Took these last week. Been super busy and just now getting them up. The more PGR. The more it tightens up. Haven't mowed it for one week and it doesn't look as if it needs cutting. The last pic of a sprig from Thursday is pretty impressive. At least I think so. TifGrand does so much better where I am when we get some 68 degree nights and high 80's low 90's days like we've been having since Labor Day.


----------



## Brodgers88 (Feb 26, 2017)

@JRS 9572 looking good man. I always enjoy the look of the turf in early fall, seems to always be shade greener.


----------



## jayhawk (Apr 18, 2017)

The last pic ....YES, it's a much thinner blade! Great way to provide some context to one of it's micro features


----------



## JRS 9572 (May 28, 2018)

@jayhawk I think it shows the compaction of shoots from the PGR as well.


----------



## JRS 9572 (May 28, 2018)

Just got back out of town late last night. Just some early morning pics.


----------



## JRS 9572 (May 28, 2018)

Mid to high 80's during the day, and low 60's at night last week. Took this Friday after finishing cutting of the shrubs.


----------



## JRS 9572 (May 28, 2018)

Here's some rare snow pics.

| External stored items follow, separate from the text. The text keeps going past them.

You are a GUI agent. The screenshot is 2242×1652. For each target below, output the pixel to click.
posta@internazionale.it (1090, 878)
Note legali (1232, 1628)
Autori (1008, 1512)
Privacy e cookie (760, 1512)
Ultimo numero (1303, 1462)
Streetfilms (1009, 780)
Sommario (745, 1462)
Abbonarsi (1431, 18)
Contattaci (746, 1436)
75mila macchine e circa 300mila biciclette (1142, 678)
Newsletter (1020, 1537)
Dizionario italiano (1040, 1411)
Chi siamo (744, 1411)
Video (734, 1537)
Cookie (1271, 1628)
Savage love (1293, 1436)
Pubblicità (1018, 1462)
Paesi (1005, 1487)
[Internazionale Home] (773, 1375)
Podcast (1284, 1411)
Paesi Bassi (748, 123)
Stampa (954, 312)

From this past weekend. 2.5". 1st recordable snow fall in almost 8 years.


----------



## JRS 9572 (May 28, 2018)

Just adding on the 2021 Journal. Haven't posted much. The TifGrand hasn't done as well this summer. But we had some temps become mild lately (Mid to High 80's during the day, and 60's at night) and it's really helped the quality of the turf.

Plus I raised the height of cut from roughly 1/2" to 3/4" that's seemed to make a huge difference in quality. I'm not worried about raising height at this point late in the season. I'll just scalp it all in the spring.


----------